Keyword Classifier
Document Classification using keywords in text.
Last updated
Document Classification using keywords in text.
Last updated
The Keyword classifier uses user-specified keywords to classify a document. The classifier works well if every document in a class have at-least one unique keyword which distinguish them from other classes. The keyword classifier also supports regular expressions which means instead of unique keywords, unique patterns can be used to classify documents. PCRE is the Regex Engine used in Keyword Classifier. User can also specify a word or pattern for a class as a keyword which can never belong to the class. The keyword classifier works for text documents. For image and pdf documents, OCR is applied before classification.
The workflow is created in two stages
Creating the Classifier Definition which defines the class labels and how each document is classified.

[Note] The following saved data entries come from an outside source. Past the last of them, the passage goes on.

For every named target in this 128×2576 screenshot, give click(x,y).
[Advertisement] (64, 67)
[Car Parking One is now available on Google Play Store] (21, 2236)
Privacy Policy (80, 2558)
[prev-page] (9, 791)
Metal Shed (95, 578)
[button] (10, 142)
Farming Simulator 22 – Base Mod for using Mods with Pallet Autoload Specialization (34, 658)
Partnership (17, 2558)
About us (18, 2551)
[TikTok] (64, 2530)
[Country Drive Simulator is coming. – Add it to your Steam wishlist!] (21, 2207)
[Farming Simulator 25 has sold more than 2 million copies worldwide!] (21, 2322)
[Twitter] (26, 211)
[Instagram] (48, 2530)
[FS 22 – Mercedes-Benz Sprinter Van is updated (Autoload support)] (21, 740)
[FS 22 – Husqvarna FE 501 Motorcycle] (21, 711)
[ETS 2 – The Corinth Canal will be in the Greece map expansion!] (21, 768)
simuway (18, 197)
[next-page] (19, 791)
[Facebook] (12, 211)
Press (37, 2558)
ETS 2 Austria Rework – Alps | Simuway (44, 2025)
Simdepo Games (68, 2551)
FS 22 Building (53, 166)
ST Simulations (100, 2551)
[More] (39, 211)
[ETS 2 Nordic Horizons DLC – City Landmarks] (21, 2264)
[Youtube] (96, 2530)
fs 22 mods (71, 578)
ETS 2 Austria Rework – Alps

Creating Document AI client with Document AI credentials in the workflow and running the Classify Document Activity.
The following example explains creation of the classification workflow.
The Keyword Classifier Definition contains the labels and keywords for each class. The Definition is created by using the Create Classifier Window
. To launch the Create Classifier Window. The Create Classifier Window is launched from Add Item Window. Click on ‘Add Item’ button in the project pane.
In the Add Item Window, click AI Skills-> Document AI -> New Document Classifier.
Users can either load and edit an already existing definition or create a new definition. For creating a new definition user should select a Classifier Type from the available types.
Click on Create -> Keyword.
In the ‘Configure Client’ section set the Document AI Endpoint and API Key, then click apply.
In the Configure Classes
section add classes by clicking the add button. Add two classes Invoice
and Report
.
Click Sample Files
button to select the sample folder for that class. Select sample folder for Invoice
class. Samples for Report
will be selected later.
Launch the Configure Classifier Window
by clicking on the Launch Classifier Trainer
button.
The Files
section will show the sample files for each class. Add samples to the report class by clicking the Browse
button in Report label.
Check the Enable Text Preprocessing
checkbox to enable text preprocessing.
In the Text Preprocessing
section, click on Apply OCR
. This will create a Text View
Tab which contains the OCR text in the selected document.
Add preprocessors to remove or replace unwanted lines, text or characters from the document. The classification is done only after the preprocessing is applied. In this example we will add a remove lines preprocessor.
Click on the ‘Add’ dropdown button in the Text Preprocessing
section and select Line
-> Remove Lines
. This will add a Remove Lines
preprocessor to the preprocessors list. Select With line numbers
option. This will remove the line with line number ‘1’. Make sure the checkbox is checked to select it for preprocessing. Then click Apply
button. This will apply the preprocessing on the currently selected document with all selected preprocessors.
Applying the preprocessing will create a Preprocessed
Tab with the text after preprocessing is applied.
For each class, Keywords must be added to compare it with the document. In the Classes
section, click on the Add
dropdown button on each class and add Regex
or Word
. For the Invoice
class add a Word keyword. For the Report
class add a Regex keyword and a Word keyword. Select Ignore case
Regex Option to Regex keyword to make the matching case-insensitive. Uncheck the Included
toggle to exclude the keyword. This makes sure that a document with Invoice
word is never classified as a Report. Click Apply
to test the classification on the current document. Click Apply All
to apply the classification on all documents.
The Results
section will show the result of the classification.
Click Save Changes
to save the definition in a definition file.
The document classification workflow needs three activities- Create DocumentAI Client
, Preprocess Document
and Classify Document
.
Add Create Document AI Client
Activity to the Workflow. Click on the Configure
button to launch the Create Document AI Client
Window. In the Client Authorization
section provide the Document AI Endpoint and API Key. In the Available Services
section set the provider as Visualyze
. The Extraction Type
should be selected according to the created classifier definition. For Keyword Classifier
text extraction is required. Set the Extraction Type
as Text
.
Save the configuration.
Add Preprocess Document
activity to the Workflow. Assign the DocAIClient
variable from the Create Document AI Client
activity to the Document AI Client
property. Set a PDF or image file path to the Input File
property.
Add Classify Document
activity to the Workflow. In the Document AI Client
property assign the DocAIClient
variable. In the Processed Document
property assign the ProcessedDocument
variable from Preprocess Document
activity. In the Classifier Definition
property assign the path to the created Classifier Definition file.
Run the workflow, a Classification Result
variable is created if the Workflow executes successfully.